Key to early bird sleep disorder

FASPS patients tire early in the evening

Researchers have identified the cause of a sleep disorder which causes people to nod off early and wake fully alert before dawn.

A mutant gene,CKIdelta, is to blame for the condition, familial advanced sleep phase syndrome (FASPS).

The findings may lead to new treatments for FASPS, and disturbed sleep patterns caused by jet lag or night shift work.

The University of California, San Francisco and Howard Hughes Medical Institute study features in Nature.

Familial advanced sleep phase syndrome The internal clock of most people operates in just over a 24-hour time period The clock of those with FASPS advances an average of 45 minutes a day If left unchecked, it would continue to speed up Due to the social demands and needs of those with the disorder, it is kept in check to a relative degree

Most people with FASPS are able to live normal lives, and some are proud of being able to rise early, and get a lot done while everything is quiet.

However, some people are distressed at living out of sync with everyone's else's daily schedule.

People with FASPS do not seem to sleep any more or less than other people - they just sleep at different times.

Researcher Dr Louis Ptacek said: "Often, they have adjusted and accommodated their jobs to match their ability.

"But others are bothered by being out of phase with the rest of the world."

One family

The researchers studied three generations of a family in which five members were affected by FASPS, waking up on average at around 0400 every morning.

They found the FASPS patients carried a mutated version of the CKIdelta gene, which controls production of a protein thought to have a key role in regulating the body clock.

When the mutant version of the gene was inserted into mice they became early risers - mimicking the effect in humans.
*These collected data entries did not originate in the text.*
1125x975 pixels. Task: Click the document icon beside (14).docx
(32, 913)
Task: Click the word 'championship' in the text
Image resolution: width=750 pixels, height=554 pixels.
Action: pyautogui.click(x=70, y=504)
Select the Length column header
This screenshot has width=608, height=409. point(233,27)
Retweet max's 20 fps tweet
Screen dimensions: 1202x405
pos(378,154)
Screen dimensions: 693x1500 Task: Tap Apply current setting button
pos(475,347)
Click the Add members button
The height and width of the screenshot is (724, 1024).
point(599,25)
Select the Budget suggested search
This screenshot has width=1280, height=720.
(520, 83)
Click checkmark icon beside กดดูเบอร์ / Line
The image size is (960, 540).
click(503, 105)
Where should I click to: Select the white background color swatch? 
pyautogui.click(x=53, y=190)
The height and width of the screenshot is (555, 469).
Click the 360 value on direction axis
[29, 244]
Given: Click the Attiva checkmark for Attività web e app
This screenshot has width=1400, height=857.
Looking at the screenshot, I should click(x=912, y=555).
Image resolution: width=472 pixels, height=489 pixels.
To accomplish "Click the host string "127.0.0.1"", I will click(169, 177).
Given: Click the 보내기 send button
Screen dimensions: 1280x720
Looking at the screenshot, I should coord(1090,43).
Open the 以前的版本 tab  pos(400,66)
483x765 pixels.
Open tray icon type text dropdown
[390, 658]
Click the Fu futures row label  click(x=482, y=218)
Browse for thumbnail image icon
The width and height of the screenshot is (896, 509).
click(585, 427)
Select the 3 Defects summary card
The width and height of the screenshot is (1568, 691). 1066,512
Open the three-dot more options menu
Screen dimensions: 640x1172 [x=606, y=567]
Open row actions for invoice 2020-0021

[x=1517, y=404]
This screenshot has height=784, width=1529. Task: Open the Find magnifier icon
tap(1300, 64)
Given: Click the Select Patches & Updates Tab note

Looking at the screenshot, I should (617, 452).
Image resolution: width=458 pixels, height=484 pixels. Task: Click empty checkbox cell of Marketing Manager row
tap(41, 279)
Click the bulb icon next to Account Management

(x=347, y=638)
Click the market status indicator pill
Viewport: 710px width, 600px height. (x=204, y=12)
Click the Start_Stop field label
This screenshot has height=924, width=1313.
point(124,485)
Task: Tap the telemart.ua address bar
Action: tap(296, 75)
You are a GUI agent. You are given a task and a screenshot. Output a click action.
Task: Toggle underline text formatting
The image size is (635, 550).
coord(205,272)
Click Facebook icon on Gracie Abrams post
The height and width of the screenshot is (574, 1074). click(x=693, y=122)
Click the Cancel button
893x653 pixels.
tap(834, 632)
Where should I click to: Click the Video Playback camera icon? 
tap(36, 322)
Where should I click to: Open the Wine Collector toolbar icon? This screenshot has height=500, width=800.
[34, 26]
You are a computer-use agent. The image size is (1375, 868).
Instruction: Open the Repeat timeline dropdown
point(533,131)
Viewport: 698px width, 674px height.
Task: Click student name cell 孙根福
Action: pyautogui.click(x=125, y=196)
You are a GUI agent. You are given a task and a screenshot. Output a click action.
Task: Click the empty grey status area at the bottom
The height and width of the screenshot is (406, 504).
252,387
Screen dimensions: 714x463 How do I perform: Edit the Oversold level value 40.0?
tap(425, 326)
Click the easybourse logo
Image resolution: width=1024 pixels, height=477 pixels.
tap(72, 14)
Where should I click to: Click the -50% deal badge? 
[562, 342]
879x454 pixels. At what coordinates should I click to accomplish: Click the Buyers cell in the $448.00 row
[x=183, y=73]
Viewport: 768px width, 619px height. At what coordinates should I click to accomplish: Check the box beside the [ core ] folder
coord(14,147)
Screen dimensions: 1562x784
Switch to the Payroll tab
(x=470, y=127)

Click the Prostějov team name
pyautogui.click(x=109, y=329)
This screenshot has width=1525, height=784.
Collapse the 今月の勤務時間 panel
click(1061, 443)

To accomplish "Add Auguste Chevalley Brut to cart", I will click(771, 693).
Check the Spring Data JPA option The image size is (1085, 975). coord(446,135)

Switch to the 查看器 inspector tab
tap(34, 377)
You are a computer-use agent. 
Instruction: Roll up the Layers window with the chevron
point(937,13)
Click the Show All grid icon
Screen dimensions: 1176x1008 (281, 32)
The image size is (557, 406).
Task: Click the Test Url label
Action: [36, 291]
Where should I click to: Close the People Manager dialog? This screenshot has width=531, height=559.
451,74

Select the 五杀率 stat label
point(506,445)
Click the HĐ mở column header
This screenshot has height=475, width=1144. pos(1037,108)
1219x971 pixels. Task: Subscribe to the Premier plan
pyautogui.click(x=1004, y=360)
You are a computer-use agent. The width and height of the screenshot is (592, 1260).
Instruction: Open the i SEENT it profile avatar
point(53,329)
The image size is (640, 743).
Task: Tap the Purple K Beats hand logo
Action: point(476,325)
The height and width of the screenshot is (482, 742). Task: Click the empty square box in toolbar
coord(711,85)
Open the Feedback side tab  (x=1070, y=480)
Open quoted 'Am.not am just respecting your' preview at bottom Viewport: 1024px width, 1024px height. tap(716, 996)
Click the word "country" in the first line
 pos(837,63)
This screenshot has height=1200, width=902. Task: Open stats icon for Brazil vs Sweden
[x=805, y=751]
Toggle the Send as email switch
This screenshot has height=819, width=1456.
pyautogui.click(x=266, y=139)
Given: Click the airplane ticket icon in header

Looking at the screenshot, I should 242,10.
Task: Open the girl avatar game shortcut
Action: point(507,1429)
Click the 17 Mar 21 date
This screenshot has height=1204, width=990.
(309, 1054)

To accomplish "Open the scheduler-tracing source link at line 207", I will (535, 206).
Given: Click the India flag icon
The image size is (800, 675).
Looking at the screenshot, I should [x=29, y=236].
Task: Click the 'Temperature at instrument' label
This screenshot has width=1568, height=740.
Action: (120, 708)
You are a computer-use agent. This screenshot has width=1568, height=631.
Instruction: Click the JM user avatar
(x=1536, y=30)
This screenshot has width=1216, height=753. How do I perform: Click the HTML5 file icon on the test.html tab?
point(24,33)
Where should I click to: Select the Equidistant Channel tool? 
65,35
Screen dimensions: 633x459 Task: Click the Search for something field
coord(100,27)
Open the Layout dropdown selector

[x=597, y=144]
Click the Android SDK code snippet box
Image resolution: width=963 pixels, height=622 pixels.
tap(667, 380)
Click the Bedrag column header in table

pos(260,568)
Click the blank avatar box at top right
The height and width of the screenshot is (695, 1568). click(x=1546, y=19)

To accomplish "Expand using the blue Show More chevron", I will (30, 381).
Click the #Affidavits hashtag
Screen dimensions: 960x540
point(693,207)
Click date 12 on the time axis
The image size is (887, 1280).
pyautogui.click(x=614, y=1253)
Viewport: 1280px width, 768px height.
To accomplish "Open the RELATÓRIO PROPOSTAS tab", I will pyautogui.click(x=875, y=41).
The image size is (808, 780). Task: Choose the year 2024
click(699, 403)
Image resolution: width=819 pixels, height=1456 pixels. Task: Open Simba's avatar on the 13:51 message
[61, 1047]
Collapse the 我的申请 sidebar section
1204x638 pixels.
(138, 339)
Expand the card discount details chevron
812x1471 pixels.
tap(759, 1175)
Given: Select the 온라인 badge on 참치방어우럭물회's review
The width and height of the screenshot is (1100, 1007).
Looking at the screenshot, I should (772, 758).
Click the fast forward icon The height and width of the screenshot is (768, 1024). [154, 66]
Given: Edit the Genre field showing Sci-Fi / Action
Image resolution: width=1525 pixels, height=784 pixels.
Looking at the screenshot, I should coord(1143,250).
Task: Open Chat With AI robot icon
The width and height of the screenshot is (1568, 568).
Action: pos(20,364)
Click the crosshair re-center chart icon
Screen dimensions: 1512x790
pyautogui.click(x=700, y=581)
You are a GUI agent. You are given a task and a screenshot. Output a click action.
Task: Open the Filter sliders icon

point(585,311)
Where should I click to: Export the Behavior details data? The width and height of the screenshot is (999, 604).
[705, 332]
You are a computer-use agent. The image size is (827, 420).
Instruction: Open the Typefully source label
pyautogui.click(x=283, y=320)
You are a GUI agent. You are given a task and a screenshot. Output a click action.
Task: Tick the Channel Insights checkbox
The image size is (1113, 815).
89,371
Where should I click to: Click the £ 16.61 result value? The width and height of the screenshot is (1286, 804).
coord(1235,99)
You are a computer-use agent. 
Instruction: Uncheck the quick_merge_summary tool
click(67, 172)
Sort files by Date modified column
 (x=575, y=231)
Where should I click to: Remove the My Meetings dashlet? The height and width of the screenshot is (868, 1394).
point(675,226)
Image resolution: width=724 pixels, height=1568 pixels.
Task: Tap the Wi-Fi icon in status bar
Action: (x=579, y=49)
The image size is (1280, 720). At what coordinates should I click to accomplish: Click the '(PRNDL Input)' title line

However, when the same version of the gene was inserted into fruit flies it did the opposite, lengthening their daily rhythm, and turning them into late risers.

The results suggest the gene produces different effects depending on its setting.

The researchers also found that all six people they studied had not only FASPS, but also asthma and migraine headaches.

Dr Ptacek said this raised the possibility that the symptoms were all part of the same syndrome.

The researchers hope their work will lead to a greater understanding of the complex controls regulating the daily, or circadian rhythms of humans, and other animals.

Dr Ptacek told the BBC News website: "The discovery of the gene opens the window just a crack, but it could let in a lot of light for probing the neurobiology of the brain.

"It is possible that insights into how the human clock works will allow treatment of other circadian problems like jet lag or shift work."

Dr Ying-hui Fu, who also worked on the study, said: "Evidence suggests that circadian rhythms may have a fundamental role in numerous behaviours.

"As the enzyme produced by the gene modulates many proteins, we may test for its impact on learning and memory too."

Dr Melissa Hack, who chairs the British Sleep Society, said: "There is evidence that there is some inherited genetic element to sleep patterns - for instance some people can cope much better with sleep deprivation than others.

"However, genetics is probably just one of many factors controlling sleep. Some people can learn how to change their sleep patterns, and we have also had a lot of success in treating disturbed sleep using light therapy."

Dr Andrew Cummin, a sleep expert at Charing Cross Hospital, said the findings potentially had wide implications.

"Understanding how these mutations speed the internal clock opens the door to the possibility of regulating our own body clocks using drugs.

"If we can find a way to do this, not only will we be able to help patients with phase shifts but there may, one day, even be a cure for jet lag."